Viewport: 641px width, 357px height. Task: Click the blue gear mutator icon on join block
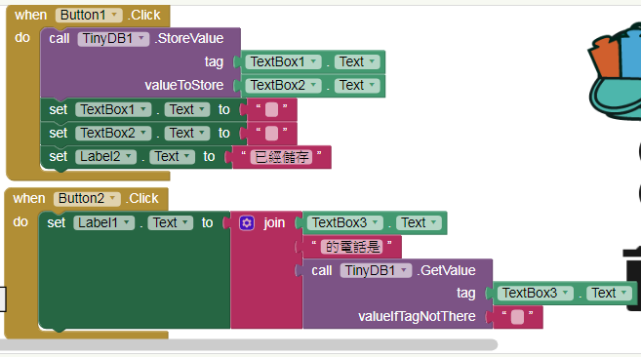click(x=247, y=223)
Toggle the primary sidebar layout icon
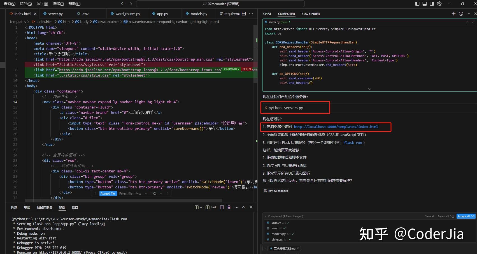This screenshot has height=254, width=477. point(417,4)

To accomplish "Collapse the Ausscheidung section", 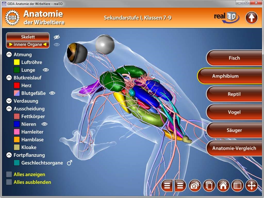I will (9, 109).
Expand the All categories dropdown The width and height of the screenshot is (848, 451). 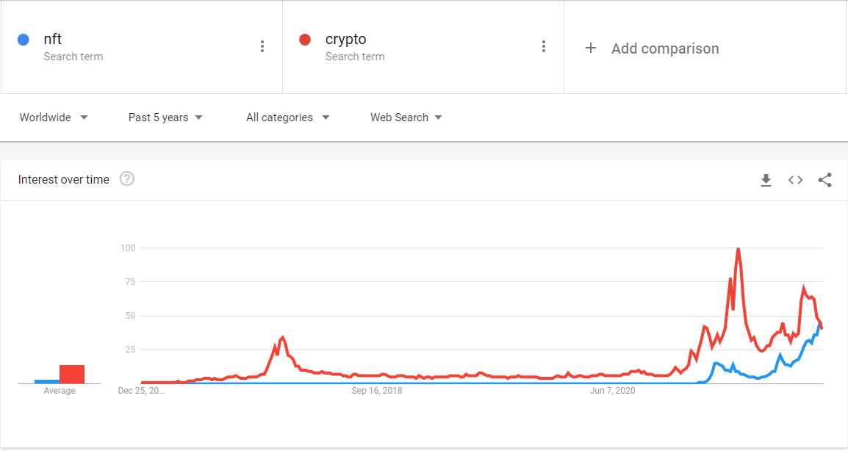pos(287,117)
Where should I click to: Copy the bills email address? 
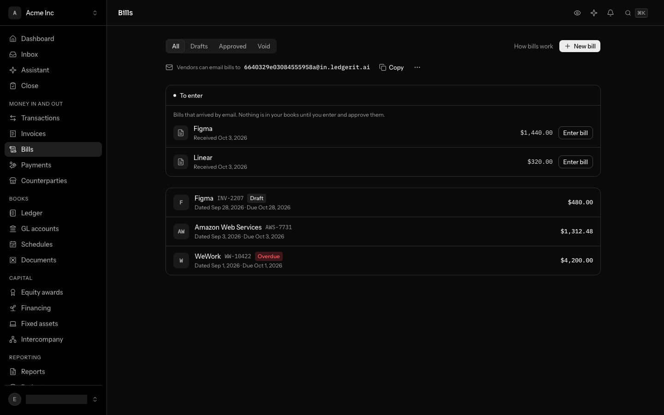coord(391,67)
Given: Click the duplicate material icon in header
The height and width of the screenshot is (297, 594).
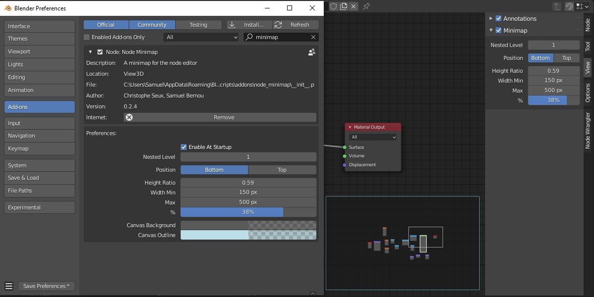Looking at the screenshot, I should click(x=344, y=6).
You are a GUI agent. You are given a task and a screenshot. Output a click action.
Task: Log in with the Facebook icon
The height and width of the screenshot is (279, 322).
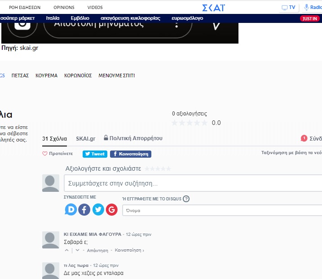pyautogui.click(x=84, y=210)
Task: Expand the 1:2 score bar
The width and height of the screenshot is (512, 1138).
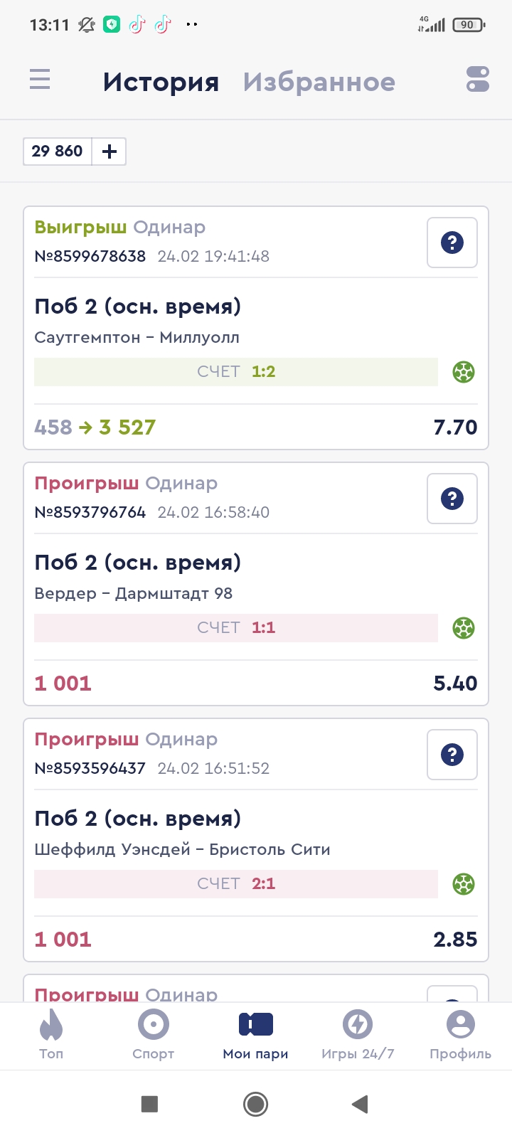Action: pyautogui.click(x=236, y=372)

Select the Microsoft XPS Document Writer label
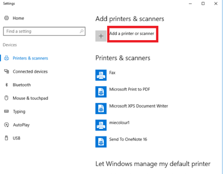(x=139, y=106)
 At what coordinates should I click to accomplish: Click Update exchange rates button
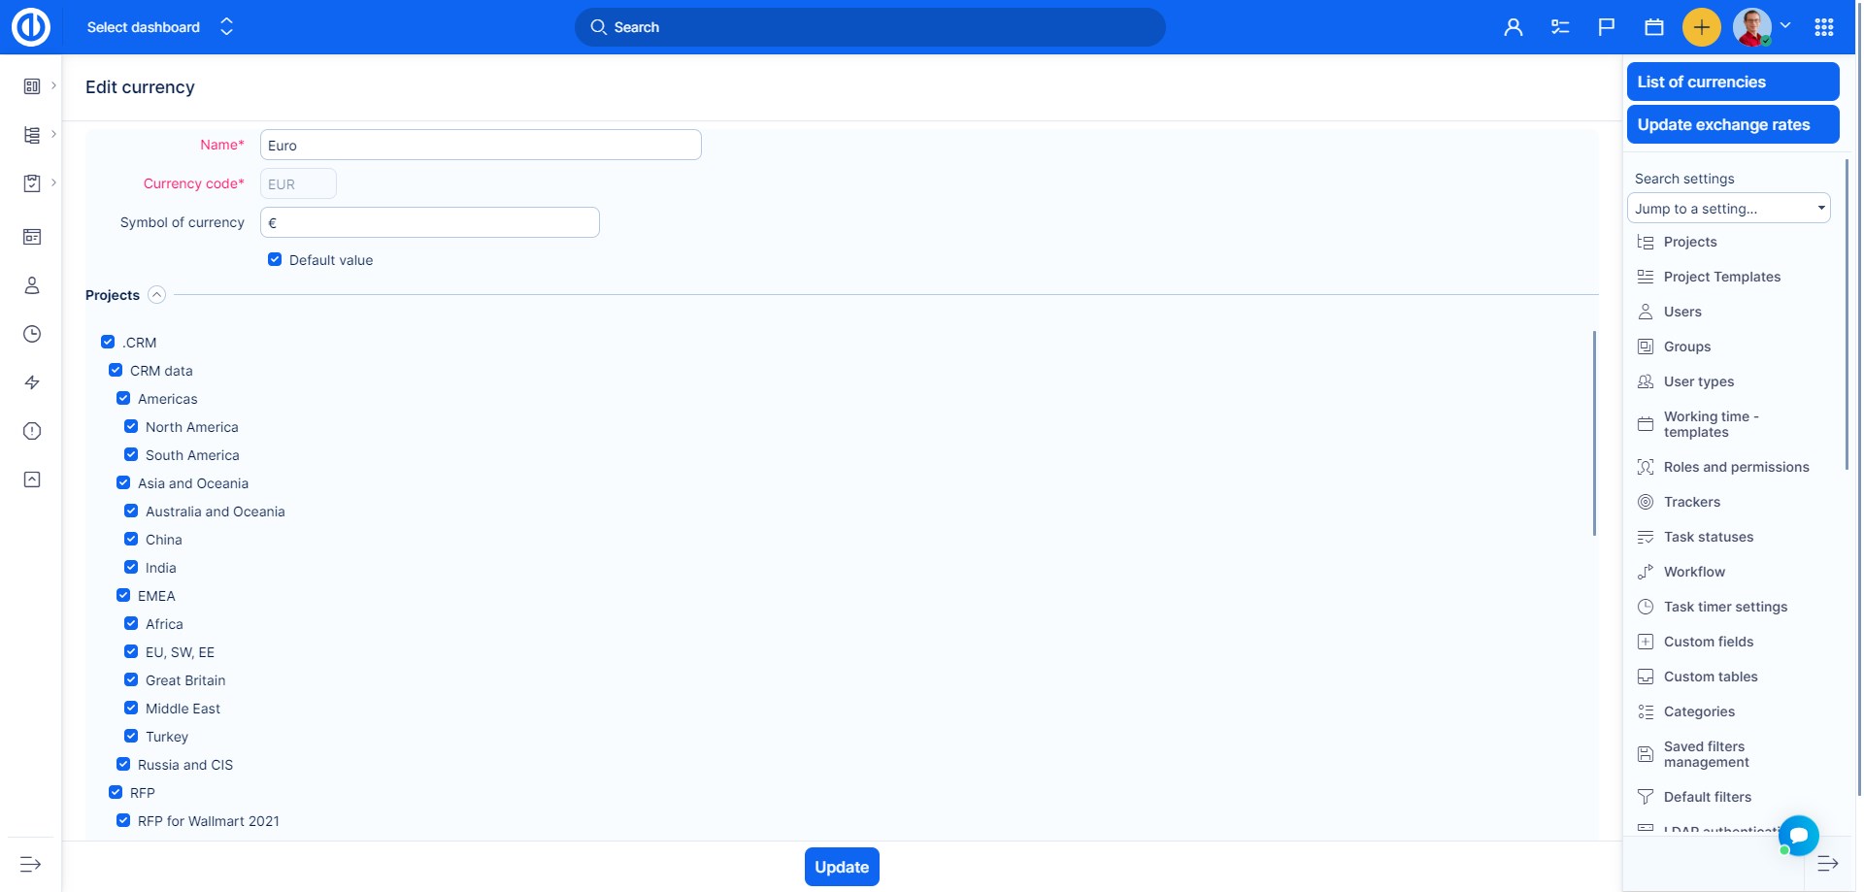pyautogui.click(x=1732, y=124)
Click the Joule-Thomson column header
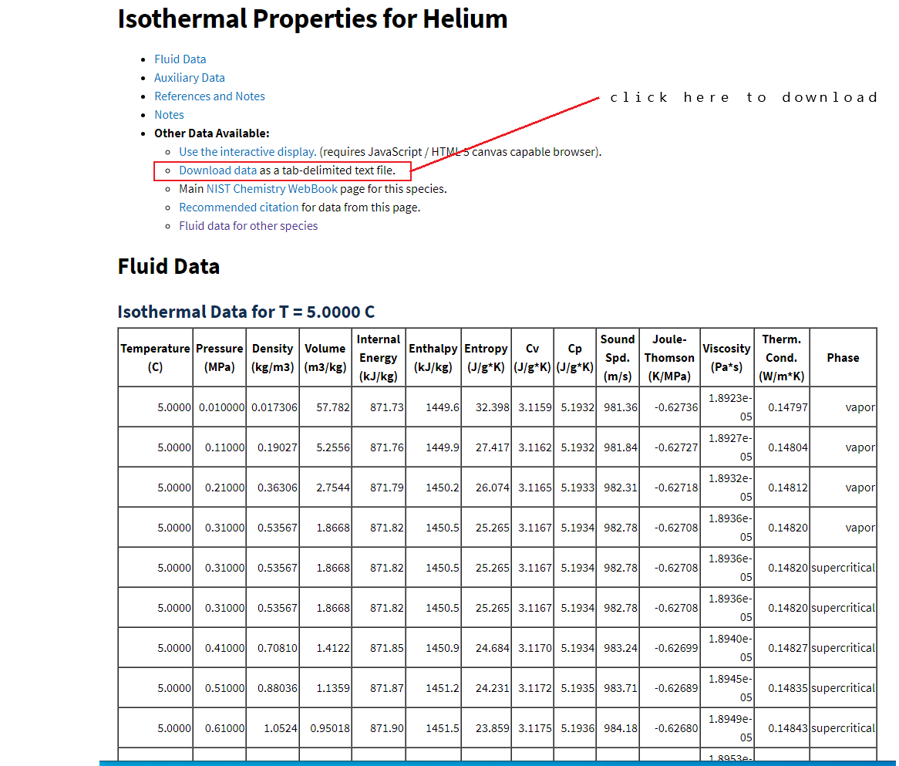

YOUR ASSIGNMENT: Taking the material above as a whole, how many of its lines contain "header"? The reply should be that number alone.

WRITTEN RESPONSE: 2